Work request —
Write the listing below out again word for word, without a single picture.

[Data for this task]

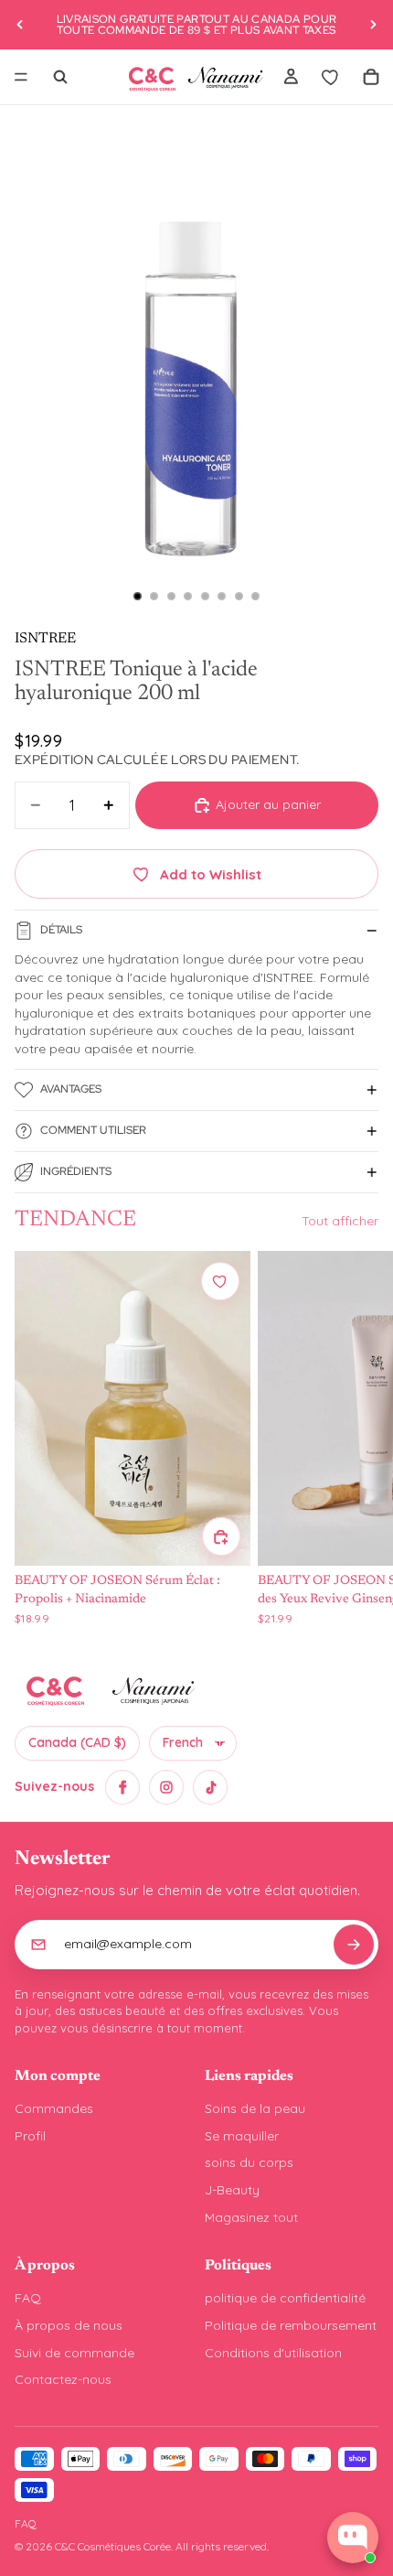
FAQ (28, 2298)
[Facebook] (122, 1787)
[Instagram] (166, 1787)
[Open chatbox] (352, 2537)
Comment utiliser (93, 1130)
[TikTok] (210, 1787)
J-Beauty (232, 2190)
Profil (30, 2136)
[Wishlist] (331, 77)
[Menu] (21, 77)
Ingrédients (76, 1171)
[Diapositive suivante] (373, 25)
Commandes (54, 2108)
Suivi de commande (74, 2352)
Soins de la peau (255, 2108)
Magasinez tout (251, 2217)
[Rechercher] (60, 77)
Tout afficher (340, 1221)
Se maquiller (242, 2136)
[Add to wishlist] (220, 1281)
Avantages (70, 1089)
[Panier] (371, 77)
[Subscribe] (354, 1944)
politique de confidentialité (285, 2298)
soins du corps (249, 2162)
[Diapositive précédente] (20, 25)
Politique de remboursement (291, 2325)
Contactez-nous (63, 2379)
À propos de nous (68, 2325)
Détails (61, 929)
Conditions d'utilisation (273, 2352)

[/Data for this task]

Exercise response —
FAQ (28, 2298)
[Facebook] (122, 1787)
[Instagram] (166, 1787)
[Open chatbox] (352, 2537)
Comment utiliser (93, 1130)
[TikTok] (210, 1787)
J-Beauty (232, 2190)
Profil (30, 2136)
[Wishlist] (331, 77)
[Menu] (21, 77)
Ingrédients (76, 1171)
[Diapositive suivante] (373, 25)
Commandes (54, 2108)
Suivi de commande (74, 2352)
Soins de la peau (255, 2108)
Magasinez tout (251, 2217)
[Rechercher] (60, 77)
Tout afficher (340, 1221)
Se maquiller (242, 2136)
[Add to wishlist] (220, 1281)
Avantages (70, 1089)
[Panier] (371, 77)
[Subscribe] (354, 1944)
politique de confidentialité (285, 2298)
soins du corps (249, 2162)
[Diapositive précédente] (20, 25)
Politique de remboursement (291, 2325)
Contactez-nous (63, 2379)
À propos de nous (68, 2325)
Détails (61, 929)
Conditions d'utilisation (273, 2352)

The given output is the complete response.